You guessed it, a bus lane. That's the way it happens here. Proposal after proposal suggests creating vital links connecting the city by rail and then we study it, decide buses are cheaper but fail to consider that they are not popular.
"Squelchers."
After-all, mass transit is for people who can't afford cars, therefore the least-expensive option is chosen and the rest of us who would like a real option choose instead to stay in our cars.
We have the airport busway that doesn't go to the airport. We have the East Busway that follows a rail line and in a town where new ideas are as few as sunny days and as welcomed as cold sores, we'll likely soon be able to ride a bus to Oakland.
While two of these options did involve rail, the most obvious and beneficial idea has not been suggested. We've got maglev, self-propelled diesel trains and now the ever-exciting busway. Yet no one has suggested extending the EXISTING LIGHT RAIL SYSTEM to Oakland.
Eric Miller, on 04.21.05 @ 18:45PST
Replies: 2 Comments--Click to Add Your Comment!
on Thursday, April 28th, Dave Tessitor said
Eric, In response to your [blog entry], "Yet no one has suggested extending the EXISTING LIGHT RAIL SYSTEM to Oakland." ... I did, but there won't be anything done effectively with rail until we restructure transit in PA. That is why I am working with Senator Jane Orie and Rep. Tom Stephenson on a new proposal, unsprawl.org. I can use help promoting it.
You need to understand the reason for the creation of the Port Authority in the first place. After nearly ten years of legislation and bi-annual updates, starting in the early 1950's, the Port Authority was created in 1963 with specific statutory power to use eminent domain to confiscate the Pittsburgh Railways company which was still turning a profit operating the largest street rail transit operation remaining in the world at that time. Pittsburgh Railways, which is still located in Hazelwood, fought PAT and lost and now makes bronze plaques or something such as that.
Included in the last two rounds of legislation was the ability for PAT to build a "proprietary technology" which in fact was Skybus. Westinghouse could not compete with GE in the electric rail market so with a no bid contract for its system, they had it made. Unfortunately, at the time there was no way to switch Skybus, so it could only go in a loop as it did at the long since dismantled demonstration track around South Park (there is still a segment that was moved to along Chartiers Creek where it stands together with some collector's other stuff) or back and forth as it does now between the landside and airside terminals at the airport. A switching mechanism was eventually created -- a 40 foot long segment of pavement which goes one way on the topside and goes another way on the underside; there's an axle down the middle which enables it to be flipped upside down.

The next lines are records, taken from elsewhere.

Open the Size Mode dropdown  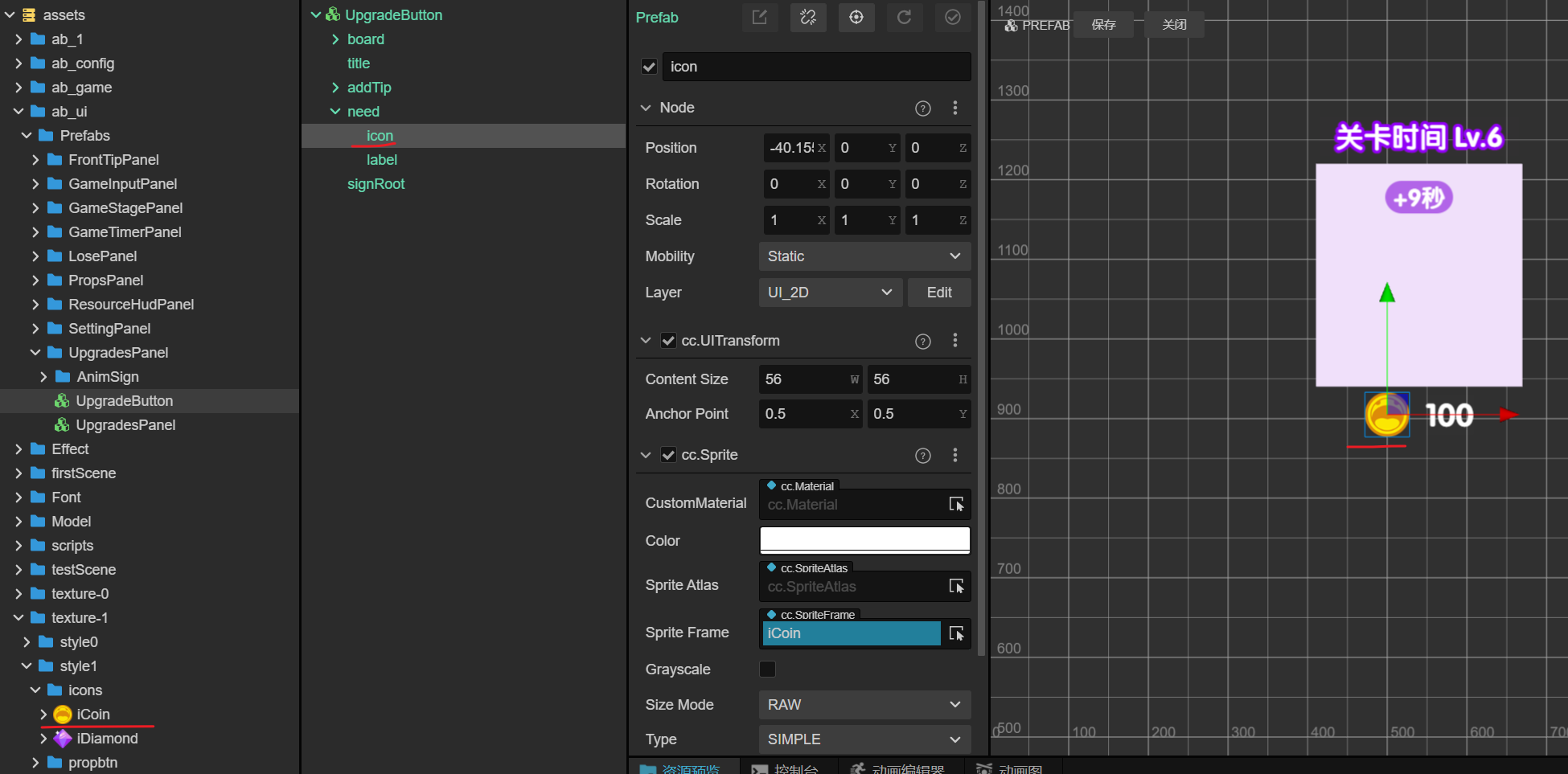[x=864, y=705]
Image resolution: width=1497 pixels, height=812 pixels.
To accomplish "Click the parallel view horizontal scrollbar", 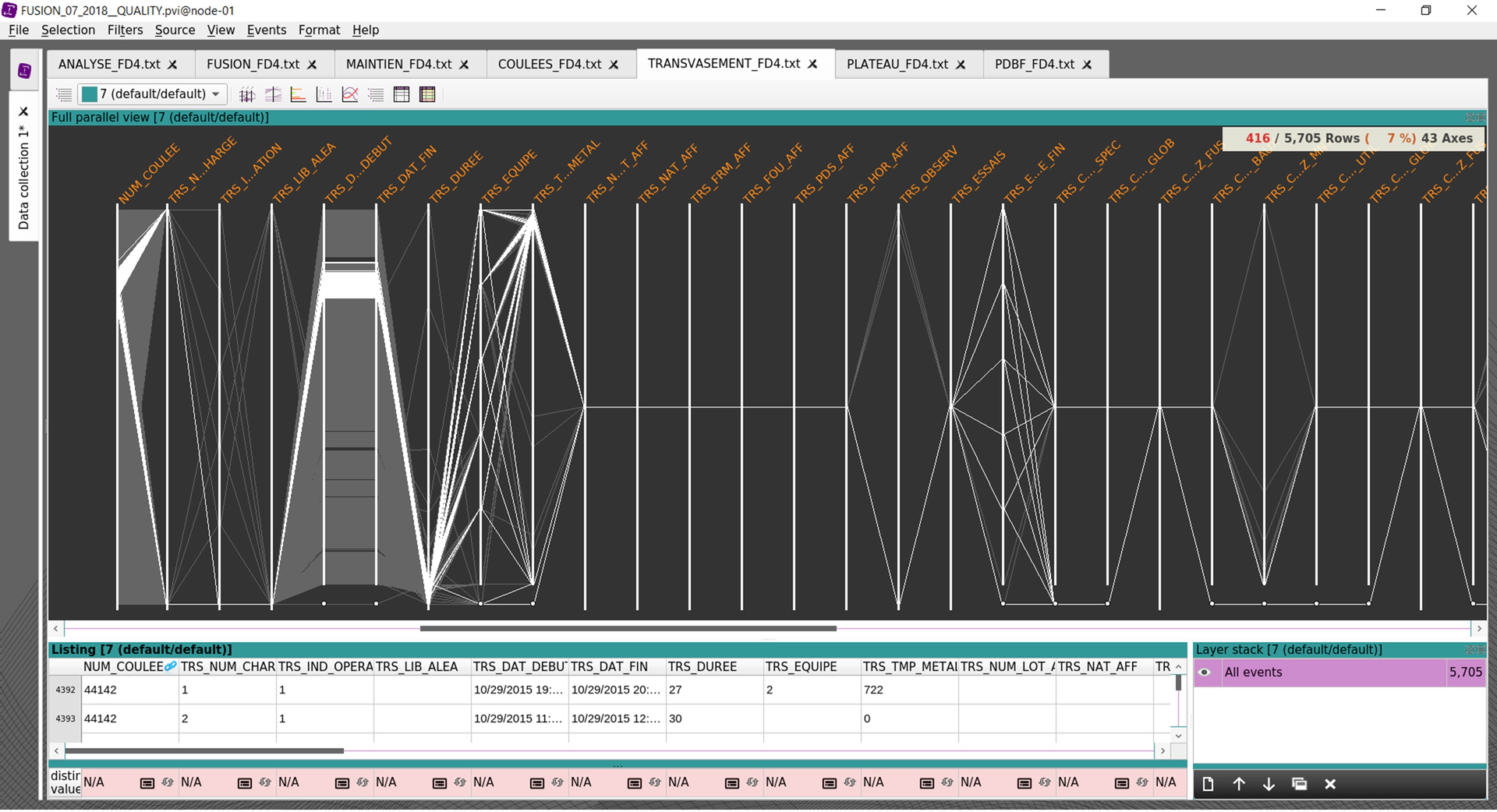I will pos(628,628).
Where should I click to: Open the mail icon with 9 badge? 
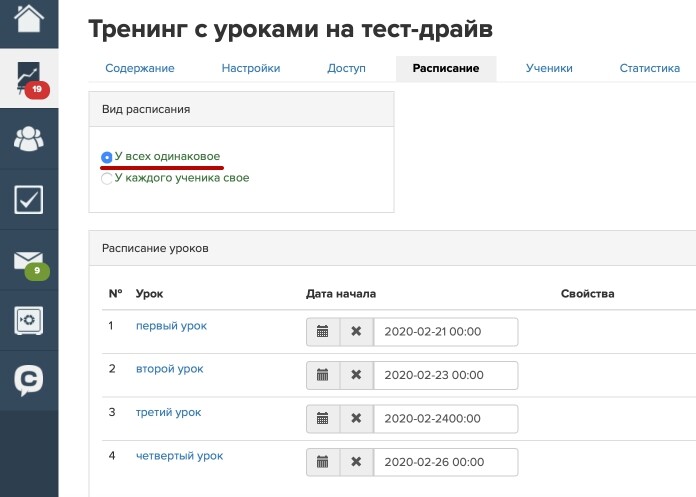coord(28,261)
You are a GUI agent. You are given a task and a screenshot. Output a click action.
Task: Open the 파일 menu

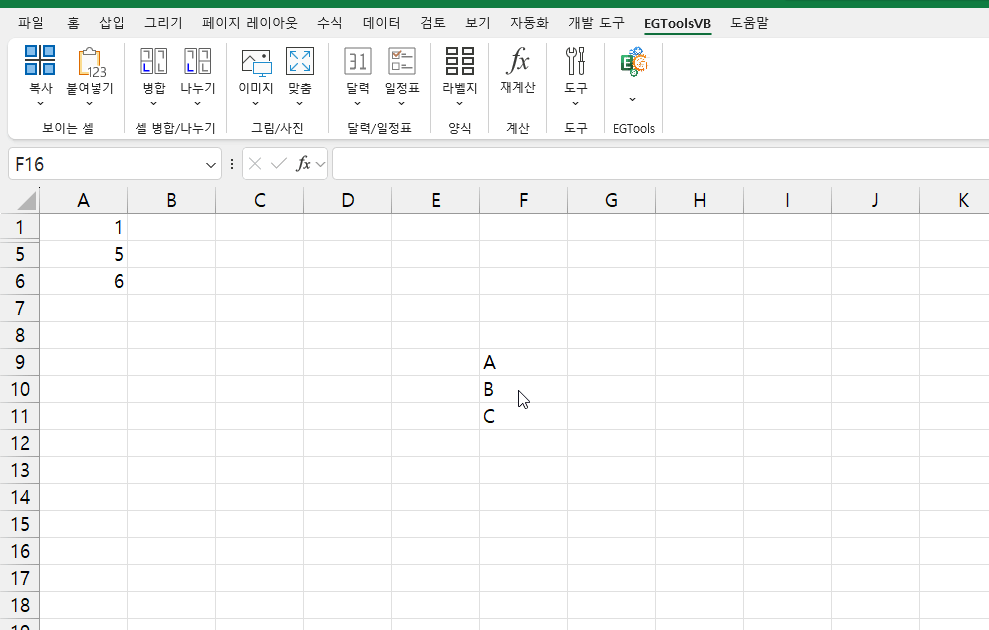pyautogui.click(x=31, y=22)
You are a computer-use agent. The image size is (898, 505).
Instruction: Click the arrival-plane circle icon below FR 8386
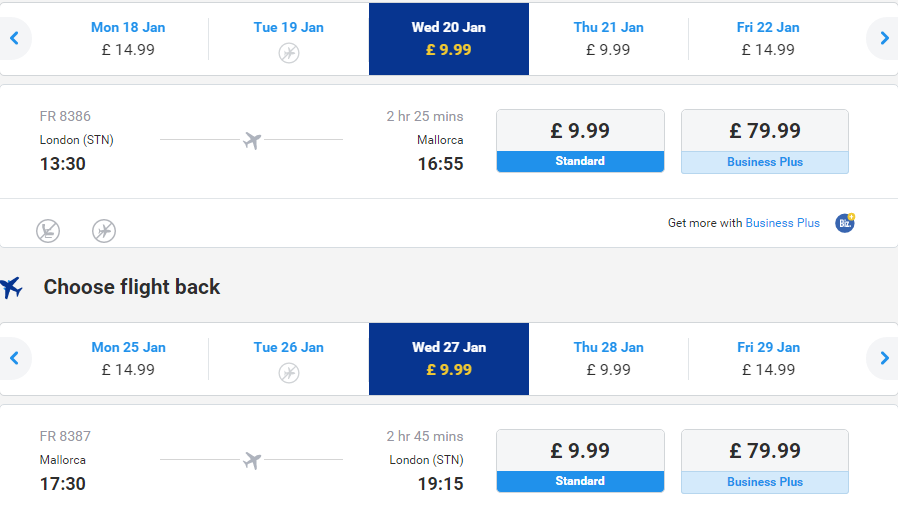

Ed Tennyson, PA Deputy Secretary of Transportation in the 1970's, refused to release the state money for the initial South Hills route, forcing PAT against its wishes to take the state and federal money and build the Skybus project his way. We now call it the T. PAT management, local PennDOT officials, and, most importantly, the Allegheny Conference have resented him ever since. They secretly despise rail transit with a passion and they did everything they could to assure the T would be an orphan system, building it so it could not to be expanded for the rest of the County. They only rebuilt the Overbrook line after gold plating it to nearly a half billion dollars, which is four to five times more than it should have cost, thereby using up the available transit money and making sure there won't be much more done. The main reason they redid the closed Overbrook line was to make the trip into town faster for the affluent riders from Upper St Clair; it was only at the last minute that the primary routing on it was switched to Library.
The proposed extension of the T for a few blocks to the North Side, at a cost of another half billion for the Runnel (the Chunnel goes under the channel), is another way of cutting off its expansion. The planners were incredulous when residents told them at planning meetings that they wanted it to serve them too. The Runnel extension project eliminates the ability to connect with the East Busway route to Oakland and points east and makes sure it does not actually go to the North Side where people live. The Conference has made sure the T will be cut off from the general populace.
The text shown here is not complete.